A (unital) ring is left semihereditary if every finitely generated left ideal is projective. This is a Morita invariant; in particular, this implies that every finitely generated submodule of a finitely generated free module is projective. Examples include von Neumann regular rings, rings all of whose matrix rings are Baer (thus including AW*-algebras), free rings, .... The class of semihereditary rings is closed under direct limits with one to one maps.

Recall that a ring is stably finite if all right invertible square matrices are invertible. This includes all AW*-algebras of finite type, their regular rings, free rings, and many others. The class of stably finite rings is closed under direct limits with one to one maps, and subrings.

Proposition Let $R$ be a left semihereditary stably finite ring. Then the condition $k_i \leq k_{i+1} + k_{i-1}$ is satisfied.

Proof. Let $P_1$ be the image of $M_i$ in $M_{i+1}$. As $M_{i+1}$ is free and $P_1$ is finitely generated (since $M_i$ is), we have that $P_1$ is projective. Hence $M_i \to P_1$ splits, and thus $M_i $ is isomorphic to $P_1 \oplus P_2$, where $P_2$ is the kernel of $M_i \to M_{i+1}$. We also have $P_1$ is the kernel of $M_{i+1} \to M_{i+2}$, so by the same argument, $P_1$ is a direct summand of $M_{i+1}$.

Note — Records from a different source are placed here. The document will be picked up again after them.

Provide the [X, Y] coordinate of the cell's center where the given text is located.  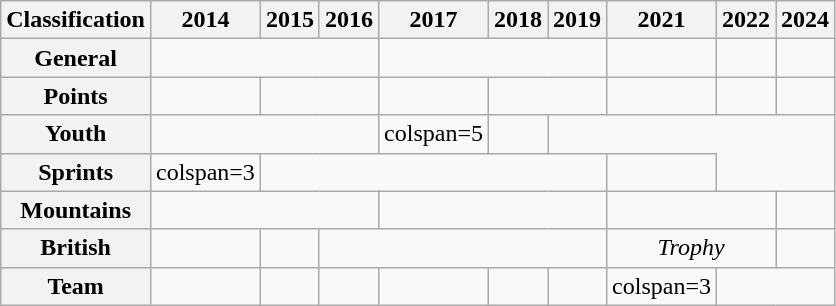
2014 [205, 20]
2016 [348, 20]
2021 [662, 20]
Classification [76, 20]
Trophy [692, 248]
2018 [518, 20]
2015 [290, 20]
Sprints [76, 172]
Team [76, 286]
Youth [76, 134]
British [76, 248]
General [76, 58]
2024 [806, 20]
2019 [578, 20]
Mountains [76, 210]
2017 [434, 20]
colspan=5 [434, 134]
Points [76, 96]
2022 [746, 20]
Locate the cell with the specified text and output its (X, Y) center coordinate. 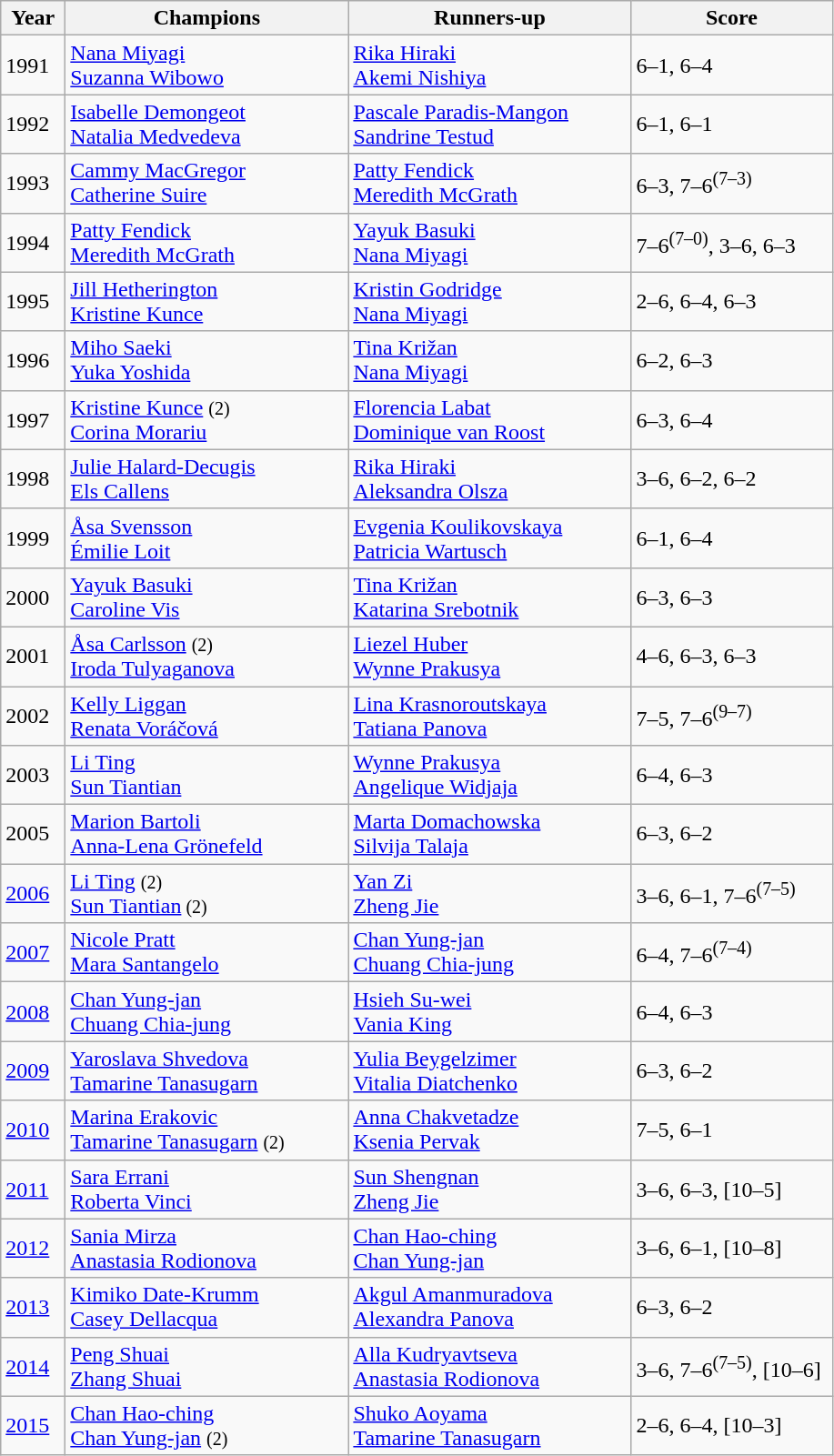
2003 (33, 775)
3–6, 6–1, 7–6(7–5) (731, 893)
2006 (33, 893)
2–6, 6–4, [10–3] (731, 1426)
Rika Hiraki Akemi Nishiya (489, 65)
6–3, 6–4 (731, 420)
Year (33, 18)
Champions (207, 18)
3–6, 7–6(7–5), [10–6] (731, 1366)
Akgul Amanmuradova Alexandra Panova (489, 1308)
Chan Hao-ching Chan Yung-jan (489, 1248)
Wynne Prakusya Angelique Widjaja (489, 775)
6–3, 7–6(7–3) (731, 184)
1997 (33, 420)
Li Ting (2) Sun Tiantian (2) (207, 893)
6–2, 6–3 (731, 360)
Jill Hetherington Kristine Kunce (207, 302)
3–6, 6–3, [10–5] (731, 1190)
Alla Kudryavtseva Anastasia Rodionova (489, 1366)
Isabelle Demongeot Natalia Medvedeva (207, 124)
2009 (33, 1071)
Julie Halard-Decugis Els Callens (207, 478)
4–6, 6–3, 6–3 (731, 657)
Lina Krasnoroutskaya Tatiana Panova (489, 715)
2013 (33, 1308)
1996 (33, 360)
Pascale Paradis-Mangon Sandrine Testud (489, 124)
1995 (33, 302)
1999 (33, 538)
Cammy MacGregor Catherine Suire (207, 184)
Kristin Godridge Nana Miyagi (489, 302)
Hsieh Su-wei Vania King (489, 1011)
Runners-up (489, 18)
2002 (33, 715)
Tina Križan Nana Miyagi (489, 360)
2014 (33, 1366)
Evgenia Koulikovskaya Patricia Wartusch (489, 538)
7–5, 6–1 (731, 1130)
Yayuk Basuki Nana Miyagi (489, 242)
1992 (33, 124)
Peng Shuai Zhang Shuai (207, 1366)
2008 (33, 1011)
Yan Zi Zheng Jie (489, 893)
2012 (33, 1248)
Kimiko Date-Krumm Casey Dellacqua (207, 1308)
Miho Saeki Yuka Yoshida (207, 360)
2–6, 6–4, 6–3 (731, 302)
Marina Erakovic Tamarine Tanasugarn (2) (207, 1130)
Sania Mirza Anastasia Rodionova (207, 1248)
Marta Domachowska Silvija Talaja (489, 835)
6–3, 6–3 (731, 597)
Anna Chakvetadze Ksenia Pervak (489, 1130)
Nicole Pratt Mara Santangelo (207, 953)
Liezel Huber Wynne Prakusya (489, 657)
Åsa Svensson Émilie Loit (207, 538)
Rika Hiraki Aleksandra Olsza (489, 478)
Tina Križan Katarina Srebotnik (489, 597)
Li Ting Sun Tiantian (207, 775)
3–6, 6–1, [10–8] (731, 1248)
Marion Bartoli Anna-Lena Grönefeld (207, 835)
Shuko Aoyama Tamarine Tanasugarn (489, 1426)
2015 (33, 1426)
Yaroslava Shvedova Tamarine Tanasugarn (207, 1071)
2000 (33, 597)
Yulia Beygelzimer Vitalia Diatchenko (489, 1071)
Score (731, 18)
7–6(7–0), 3–6, 6–3 (731, 242)
Sun Shengnan Zheng Jie (489, 1190)
Yayuk Basuki Caroline Vis (207, 597)
1993 (33, 184)
1991 (33, 65)
Nana Miyagi Suzanna Wibowo (207, 65)
2005 (33, 835)
7–5, 7–6(9–7) (731, 715)
6–1, 6–1 (731, 124)
6–4, 7–6(7–4) (731, 953)
2010 (33, 1130)
Florencia Labat Dominique van Roost (489, 420)
3–6, 6–2, 6–2 (731, 478)
2007 (33, 953)
Åsa Carlsson (2) Iroda Tulyaganova (207, 657)
1998 (33, 478)
Kelly Liggan Renata Voráčová (207, 715)
2001 (33, 657)
Sara Errani Roberta Vinci (207, 1190)
2011 (33, 1190)
Chan Hao-ching Chan Yung-jan (2) (207, 1426)
1994 (33, 242)
Kristine Kunce (2) Corina Morariu (207, 420)
Scan for the cell matching the given text and deliver its (x, y) coordinate at center. 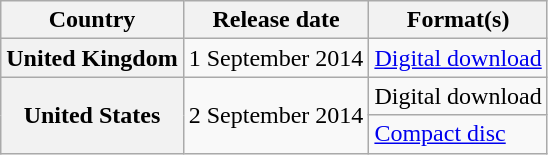
Country (92, 20)
Format(s) (458, 20)
Release date (276, 20)
United Kingdom (92, 58)
1 September 2014 (276, 58)
Compact disc (458, 134)
2 September 2014 (276, 115)
United States (92, 115)
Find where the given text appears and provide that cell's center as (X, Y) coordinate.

By exactness, $P_2$ is the image of $M_{i-1}$ in $M_i$, and freeness of $M_i$ (and $P_2$ finitely generated) implies $P_2$ is projective, and thus $P_2$ is isomorphic to a direct summand of $M_{i-1}$.

We have $M_i$ isomorphic to $P_1 \oplus P_2$, and $P_1$ is isomorphic to a direct summand of $M_{i+1}$ and $P_2$ is isomorphic to a direct summand of $M_{i-1}$. Hence $M_i$ is isomorphic to a direct summand of the free module $M_{i-1} \oplus M_{i+1}$. If $k_{i} > k_{i-1} + k_{i+1}$, we would obtain a contradiction to stable finiteness.\qed

Since semihereditariness is fairly strong, we should be able to deal with subrings, say $S \subset R$, where $R$ is at least semihereditary. Unfortunately, tensoring on the left with ${}_S R_S$ need not yield exactness of the sequence of free $R$-modules, $\cdots \to R \otimes_S M_{i} \to \cdots$ (although there may be ways around this). However, if $R_S$ is flat, then exactness is preserved. Hence:

Corollary Suppose $S\subset R$ is an inclusion of rings such that $R_S$ is flat, and $R$ is a left semihereditary stably finite ring. Then $k_i \leq k_{i+1} + k_{i-1}$.

It's been a long time since I did ring theory (25 years?).

Edit The corollary covers semiprime (right) Goldie rings, since their (classical) ring of quotients is flat. Also, if $K$ is a two-sided ideal such that $K^2 = K$, then $R/K$ is flat, covering some additional cases. In addition, a direct limit of rings with one to one maps each of which satisfies the inequality, also satisfies it.